De acordo com Pawel Mucha, conselheiro do Presidente polaco, Malgorzata Gersdorf vai deixar de exercer funções no Supremo Tribunal “de acordo com a lei” e que o órgão passa agora a ser liderado por Józef Iwulski, um juiz de 66 anos apontado pelo chefe de Estado.

Por sua vez, a magistrada destituída refere apenas que vai estar de férias “em breve” e que foi ela quem nomeou um substituto temporário, o mesmo juiz Józef Iwulski. 

Entre os principais opositores a estas alterações está o antigo presidente polaco e Nobel da Paz, Lech Wałęsa. O ex-dirigente do Solidariedade considera que o atual Governo é ainda mais "pérfido" que o regime comunista, vigente até 1989, que o próprio ajudou a derrubar. 
Bruxelas tenta travar lei
Na segunda-feira a Comissão Europeia lançou uma ação legal contra o Governo polaco, acusando-o de minar a independência da justiça do país. Este procedimento por infração sugere que o país não está a cumprir ou aplicar a legislação europeia. 
Duarte Valente, Pedro Escoto - RTP

Varsóvia terá agora um mês para responder à notificação de Bruxelas antes de um possível recurso ao Tribunal Europeu de Justiça. Em Varsóvia, este processo é visto como uma intromissão de Bruxelas nos assuntos internos do país.

Jacek Czaputowicz, ministro polaco dos Negócios Estrangeiros, refere mesmo que esta ação por parte da Bruxelas é “inapropriada” e que o tribunal em causa serve para resolver disputas entre Estados-membros e questões diretamente em que está em causa a legislação europeia.  

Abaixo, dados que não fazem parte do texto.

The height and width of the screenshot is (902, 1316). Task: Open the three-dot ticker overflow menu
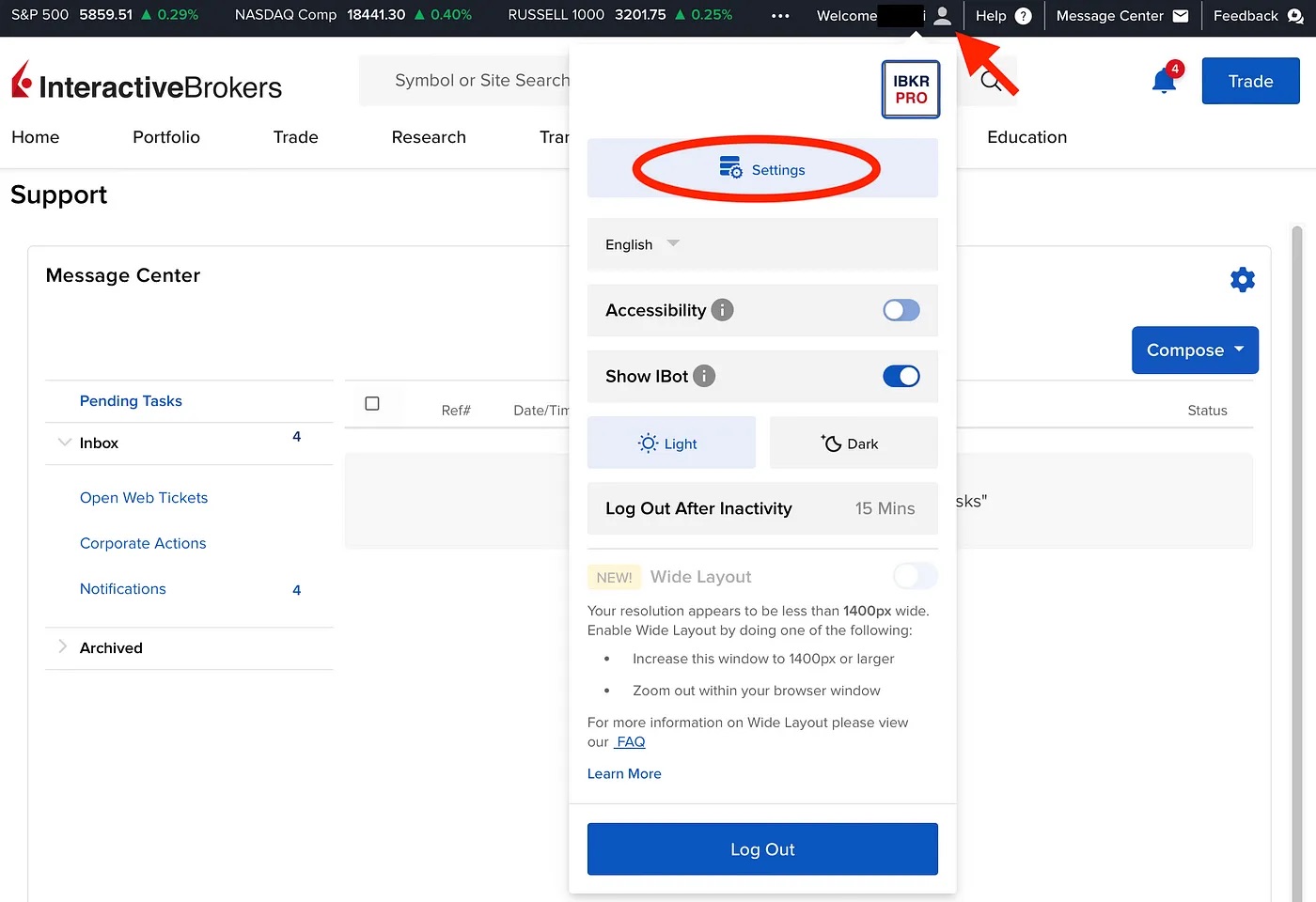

“Uma reforma judicial está no âmbito das competências individuais dos Estados-membros”, refere o responsável.  
Em dezembro, a Comissão Europeia ativou pela primeira vez o Artigo 7 dos tratados europeus. Este artigo prevê a retirada do direito de voto ao país visado durante as reuniões europeias. Uma medida que não teve até agora consequências concretas.